- What the exercise asks
In the material below, the lines from the one containing "Where should I click to: Switch" through the one containing "1024x481 pixels." are to be given again exactly, ends included, and no others.

(The records)

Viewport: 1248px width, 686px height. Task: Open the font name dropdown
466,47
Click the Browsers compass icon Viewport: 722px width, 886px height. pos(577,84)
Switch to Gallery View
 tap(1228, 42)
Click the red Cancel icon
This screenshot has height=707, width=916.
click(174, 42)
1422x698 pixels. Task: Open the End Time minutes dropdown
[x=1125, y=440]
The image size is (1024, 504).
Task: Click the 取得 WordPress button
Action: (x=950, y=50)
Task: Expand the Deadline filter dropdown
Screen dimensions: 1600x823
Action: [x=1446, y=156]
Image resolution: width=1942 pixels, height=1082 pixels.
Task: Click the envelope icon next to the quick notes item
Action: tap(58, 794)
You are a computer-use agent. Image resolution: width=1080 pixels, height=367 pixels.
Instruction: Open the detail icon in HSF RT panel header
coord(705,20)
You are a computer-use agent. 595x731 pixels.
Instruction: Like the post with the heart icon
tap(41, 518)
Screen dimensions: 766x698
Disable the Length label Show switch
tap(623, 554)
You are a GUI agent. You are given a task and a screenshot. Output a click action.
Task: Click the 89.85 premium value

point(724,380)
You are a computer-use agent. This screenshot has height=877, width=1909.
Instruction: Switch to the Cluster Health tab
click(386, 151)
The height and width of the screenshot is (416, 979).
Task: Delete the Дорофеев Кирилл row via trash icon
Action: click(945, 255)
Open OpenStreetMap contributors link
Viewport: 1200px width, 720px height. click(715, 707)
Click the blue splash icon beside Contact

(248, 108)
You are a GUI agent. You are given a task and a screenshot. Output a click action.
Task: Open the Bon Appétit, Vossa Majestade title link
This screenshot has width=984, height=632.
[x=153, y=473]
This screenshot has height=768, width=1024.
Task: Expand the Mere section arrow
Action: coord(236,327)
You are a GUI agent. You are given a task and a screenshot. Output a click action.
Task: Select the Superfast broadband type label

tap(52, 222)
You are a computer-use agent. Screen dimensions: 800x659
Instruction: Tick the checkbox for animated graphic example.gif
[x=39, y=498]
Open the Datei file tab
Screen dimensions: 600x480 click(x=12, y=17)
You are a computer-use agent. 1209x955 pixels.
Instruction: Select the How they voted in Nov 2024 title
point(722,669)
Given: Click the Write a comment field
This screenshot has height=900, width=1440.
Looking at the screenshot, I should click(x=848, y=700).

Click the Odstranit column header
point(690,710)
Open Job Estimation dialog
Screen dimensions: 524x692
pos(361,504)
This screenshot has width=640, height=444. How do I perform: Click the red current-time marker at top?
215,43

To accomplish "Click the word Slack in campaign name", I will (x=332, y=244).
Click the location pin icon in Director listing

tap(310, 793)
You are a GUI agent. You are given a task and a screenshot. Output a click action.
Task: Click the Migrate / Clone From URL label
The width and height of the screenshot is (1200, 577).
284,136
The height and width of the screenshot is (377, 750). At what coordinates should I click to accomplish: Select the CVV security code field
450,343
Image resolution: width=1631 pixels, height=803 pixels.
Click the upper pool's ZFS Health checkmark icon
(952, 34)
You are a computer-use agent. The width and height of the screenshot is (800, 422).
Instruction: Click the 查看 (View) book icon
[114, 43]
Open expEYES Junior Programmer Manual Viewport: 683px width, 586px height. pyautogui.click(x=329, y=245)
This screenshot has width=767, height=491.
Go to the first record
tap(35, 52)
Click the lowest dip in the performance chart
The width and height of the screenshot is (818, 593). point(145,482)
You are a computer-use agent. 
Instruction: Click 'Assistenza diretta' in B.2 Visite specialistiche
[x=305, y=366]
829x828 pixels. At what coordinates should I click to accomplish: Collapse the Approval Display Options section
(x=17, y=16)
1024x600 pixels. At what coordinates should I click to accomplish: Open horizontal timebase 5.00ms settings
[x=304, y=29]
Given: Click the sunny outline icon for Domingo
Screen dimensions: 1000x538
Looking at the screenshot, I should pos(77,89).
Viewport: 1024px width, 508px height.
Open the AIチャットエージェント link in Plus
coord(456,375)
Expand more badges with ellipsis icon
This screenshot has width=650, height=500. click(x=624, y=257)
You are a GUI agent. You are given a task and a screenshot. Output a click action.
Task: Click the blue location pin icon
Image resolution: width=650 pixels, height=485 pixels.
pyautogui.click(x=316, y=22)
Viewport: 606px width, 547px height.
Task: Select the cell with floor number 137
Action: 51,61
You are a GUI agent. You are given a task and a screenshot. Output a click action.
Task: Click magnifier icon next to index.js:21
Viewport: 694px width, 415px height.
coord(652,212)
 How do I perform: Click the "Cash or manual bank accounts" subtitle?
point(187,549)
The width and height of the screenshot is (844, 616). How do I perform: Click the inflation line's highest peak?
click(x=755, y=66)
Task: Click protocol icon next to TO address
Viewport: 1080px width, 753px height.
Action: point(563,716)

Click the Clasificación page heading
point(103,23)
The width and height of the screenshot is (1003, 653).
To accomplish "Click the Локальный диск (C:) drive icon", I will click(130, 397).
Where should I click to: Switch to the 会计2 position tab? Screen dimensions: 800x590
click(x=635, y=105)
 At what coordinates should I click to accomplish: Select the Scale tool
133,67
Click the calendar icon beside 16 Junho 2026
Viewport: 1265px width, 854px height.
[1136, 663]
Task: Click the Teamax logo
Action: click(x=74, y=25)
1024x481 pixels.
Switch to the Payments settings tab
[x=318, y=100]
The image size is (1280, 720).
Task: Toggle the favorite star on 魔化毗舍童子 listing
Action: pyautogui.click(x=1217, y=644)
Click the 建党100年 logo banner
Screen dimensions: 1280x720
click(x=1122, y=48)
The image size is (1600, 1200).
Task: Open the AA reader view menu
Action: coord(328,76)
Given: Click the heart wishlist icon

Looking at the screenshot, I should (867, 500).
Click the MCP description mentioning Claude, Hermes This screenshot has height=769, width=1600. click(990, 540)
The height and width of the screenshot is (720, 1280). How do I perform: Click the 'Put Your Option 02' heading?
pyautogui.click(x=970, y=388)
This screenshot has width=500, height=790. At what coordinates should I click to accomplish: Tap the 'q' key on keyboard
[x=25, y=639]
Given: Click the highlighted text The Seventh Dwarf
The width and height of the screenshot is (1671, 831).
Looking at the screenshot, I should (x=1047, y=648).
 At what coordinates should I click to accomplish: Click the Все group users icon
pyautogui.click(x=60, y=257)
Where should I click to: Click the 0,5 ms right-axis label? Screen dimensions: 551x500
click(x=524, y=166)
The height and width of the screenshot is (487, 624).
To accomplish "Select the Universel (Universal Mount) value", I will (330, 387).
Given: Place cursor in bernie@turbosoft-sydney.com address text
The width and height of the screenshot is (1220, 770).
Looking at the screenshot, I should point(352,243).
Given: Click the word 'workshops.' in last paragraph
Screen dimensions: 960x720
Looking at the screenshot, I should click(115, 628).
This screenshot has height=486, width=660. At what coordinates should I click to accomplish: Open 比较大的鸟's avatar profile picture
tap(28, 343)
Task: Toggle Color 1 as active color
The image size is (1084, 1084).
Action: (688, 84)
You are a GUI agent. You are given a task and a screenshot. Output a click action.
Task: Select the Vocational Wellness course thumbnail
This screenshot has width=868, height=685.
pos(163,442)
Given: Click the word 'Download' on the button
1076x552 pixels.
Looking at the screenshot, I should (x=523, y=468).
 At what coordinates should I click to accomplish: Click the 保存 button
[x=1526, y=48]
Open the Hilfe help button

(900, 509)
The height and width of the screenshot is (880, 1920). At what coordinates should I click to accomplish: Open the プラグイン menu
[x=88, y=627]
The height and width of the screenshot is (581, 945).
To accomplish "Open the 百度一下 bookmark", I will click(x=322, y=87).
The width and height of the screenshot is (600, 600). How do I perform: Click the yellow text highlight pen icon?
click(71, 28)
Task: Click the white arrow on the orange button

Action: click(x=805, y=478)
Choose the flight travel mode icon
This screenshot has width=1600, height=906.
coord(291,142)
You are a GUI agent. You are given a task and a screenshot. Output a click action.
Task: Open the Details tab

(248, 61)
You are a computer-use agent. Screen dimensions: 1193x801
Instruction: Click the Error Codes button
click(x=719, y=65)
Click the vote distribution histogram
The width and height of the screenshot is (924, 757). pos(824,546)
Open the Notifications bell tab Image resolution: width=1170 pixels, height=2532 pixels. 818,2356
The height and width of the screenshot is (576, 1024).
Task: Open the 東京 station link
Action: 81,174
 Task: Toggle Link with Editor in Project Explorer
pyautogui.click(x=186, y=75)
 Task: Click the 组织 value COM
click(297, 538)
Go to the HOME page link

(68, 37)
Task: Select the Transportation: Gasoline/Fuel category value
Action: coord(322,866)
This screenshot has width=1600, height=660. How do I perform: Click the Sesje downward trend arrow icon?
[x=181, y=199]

(End The records)

- Answer space
Where should I click to: Switch to the 会计2 position tab? Screen dimensions: 800x590
click(x=635, y=105)
 At what coordinates should I click to accomplish: Select the Scale tool
133,67
Click the calendar icon beside 16 Junho 2026
Viewport: 1265px width, 854px height.
[1136, 663]
Task: Click the Teamax logo
Action: click(x=74, y=25)
1024x481 pixels.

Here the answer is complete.